Predictably, activists in the environmental community are calling the proposed legislation another attempt to “gut” and “dismember” the ESA. According to the Center for Biological Diversity (CBD) – an activist organization that has employed the ESA to drive litigation throughout the West – Pombo’s idea “does precious little to help species recover”. CBD moans that it “eliminates essential habitat protections, buries wildlife agencies under a mountain of costly, inefficient bureaucracy, and encourages industry groups to paralyze the government with lawsuits over Byzantine paperwork rules”.

So, a fight is shaping up. The House Resources Committee on June 22 held a hearing in Washington, D.C. regarding the impact of the ESA on water supplies. I represented the Alliance on the witness panel, along with several other interests with Alliance ties, including: Russ Brooks (Pacific Legal Foundation); Tom Myrum (Washington State Water Resources Association); Dan Nelson (San Luis & Delta-Mendota Water Authority); Bennett Raley (former Assistant Interior Secretary); and Chris Udall (Agribusiness Council of Arizona). Elizabeth Birnbaum of American Rivers offered up a slightly different perspective, and became an appealing (albeit poised) target for Chairman Radanovich (CA), Rep. Greg Walden (OR), and Rep.
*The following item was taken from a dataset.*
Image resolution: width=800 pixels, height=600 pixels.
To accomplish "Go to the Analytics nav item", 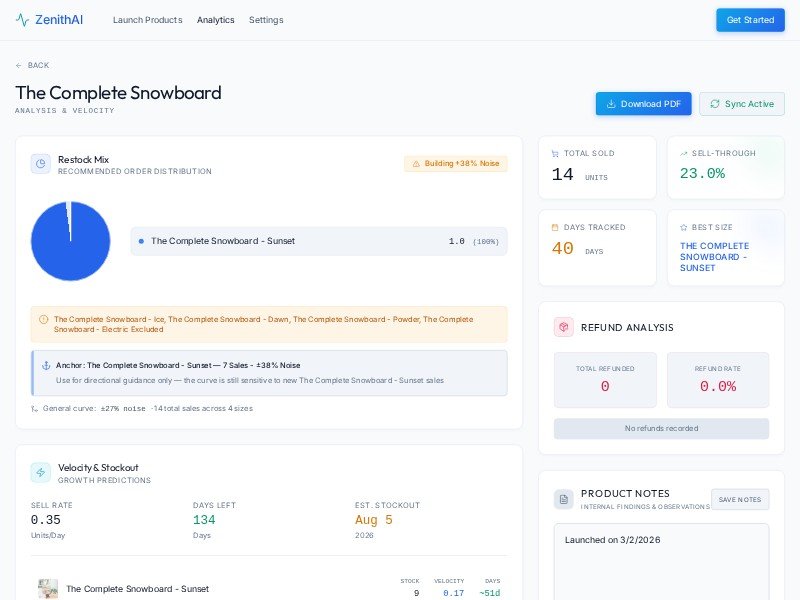I will point(215,20).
Stevan Pearce (NM).

Other Members of Congress in attendance included Barbara Cubin (R-WY), Cathy McMorris (R-WA), J.D. Hayworth (R-AZ),  Jeff Flake (R-AZ), Janet Napolitano (D-CA), Mark Udall (D-CO), George Miller (D-CA), Dennis Cardoza (D-CA) and Jim Costa (D-CA).
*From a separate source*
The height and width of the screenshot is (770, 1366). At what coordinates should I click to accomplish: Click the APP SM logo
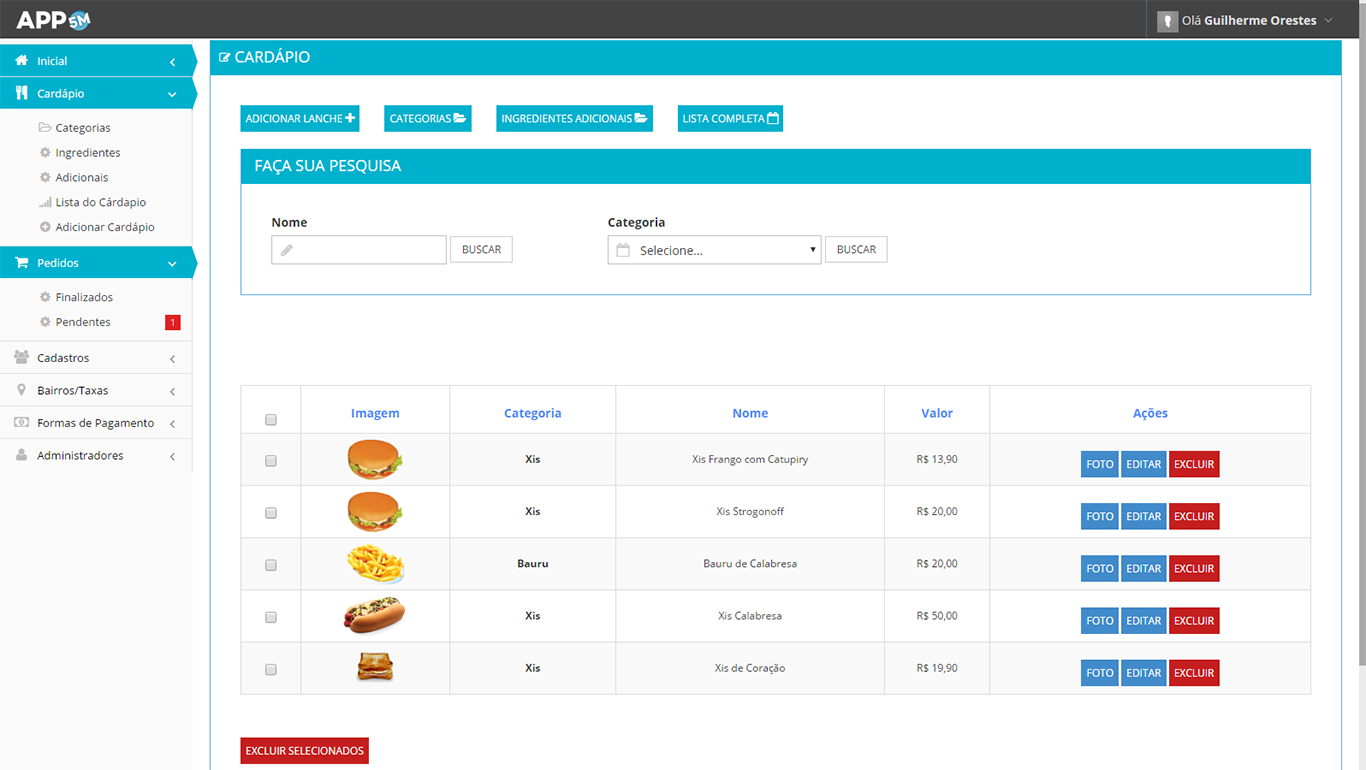53,20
The hearing was noteworthy for the degree of interaction that occurred between the panelists and the Committee members. Reps. Radanovich and Walden were particularly effective in describing the hypocrisy evident in ESA implementation in the East and the West. For example, while agency regulators in Washington, D.C. are apparently willing to administer the ESA in a manner that allows important bridge and water projects to proceed, fishery biologists in the Klamath Basin wield the ESA in a way that nearly shuts down an entire community.  

“Back east, no one suggests that cities call themselves back to pre-development levels,” said Bennett Raley. 

While Reps. Miller and Napolitano alternated throwing hard ball questions at the panelists – Dan Nelson, executive director of the San Luis and Delta-Mendota Water Authority in California, did an excellent job parrying the intended blows – the strong theme of the day was the “East-West” argument set by Radanovich and Walden.   

Our testimony focused on individual impacts of the ESA, and is built upon personal observations noted by farmers and lenders here in the Klamath Basin, since the 2001 water curtailment. We offered up improved peer review and a more open public process as solutions to help modernize the ESA.